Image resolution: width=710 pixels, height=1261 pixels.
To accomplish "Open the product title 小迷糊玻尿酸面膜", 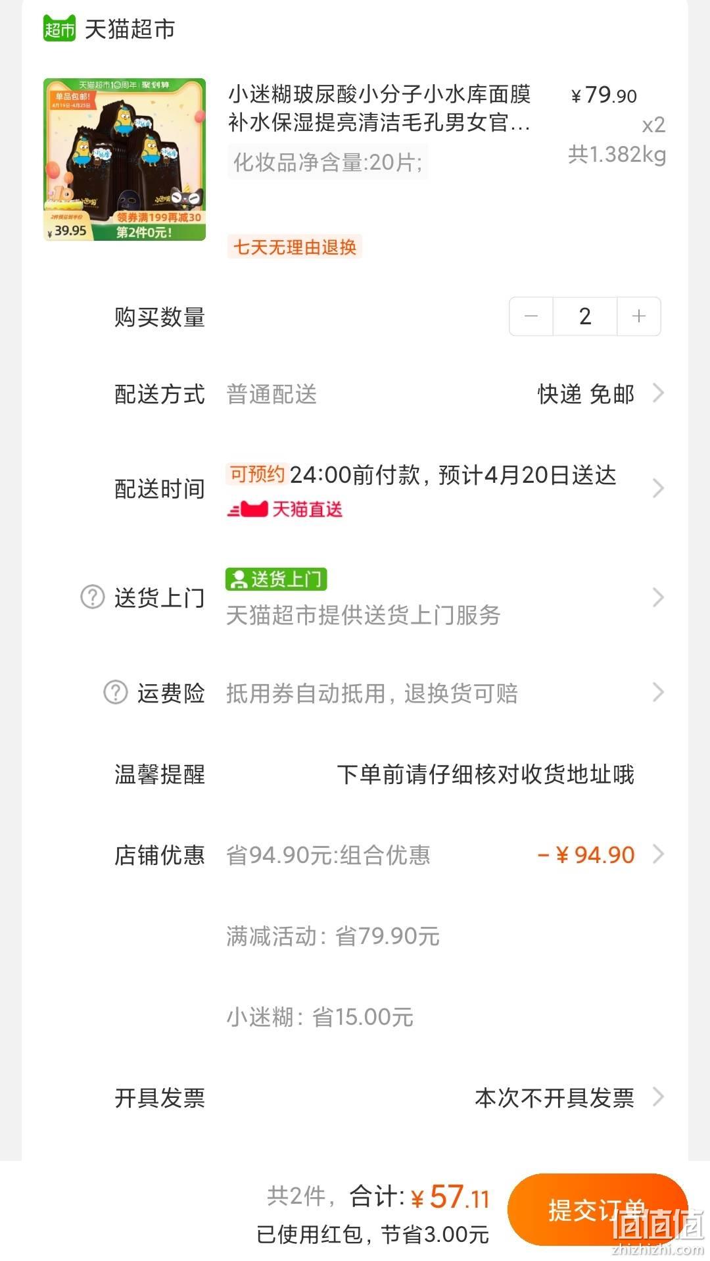I will click(379, 109).
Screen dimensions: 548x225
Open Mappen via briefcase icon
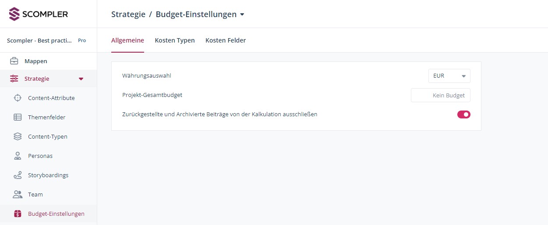point(14,61)
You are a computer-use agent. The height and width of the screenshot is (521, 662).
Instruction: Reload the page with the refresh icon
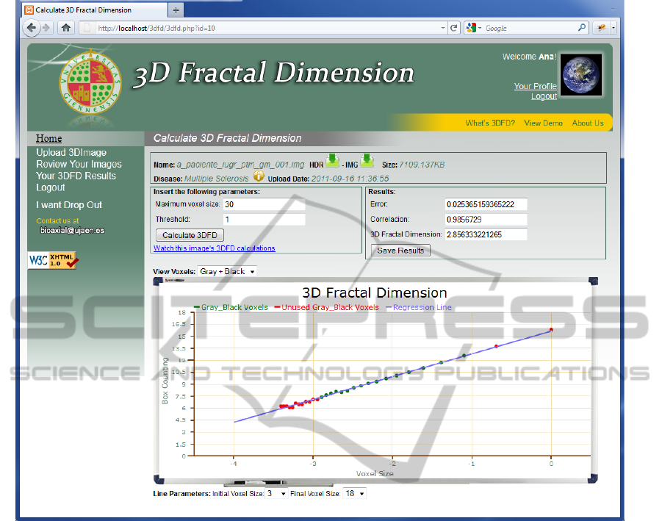[455, 28]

════════════════

ACTION ITEM: Copy exactly the lines running from the line with "Open Mappen via briefcase icon" to the final line of the listing, keeping both ends and dropping any picture.

YOUR SOLUTION:
Open Mappen via briefcase icon
point(14,61)
You are a computer-use agent. The height and width of the screenshot is (521, 662).
Instruction: Reload the page with the refresh icon
[455, 28]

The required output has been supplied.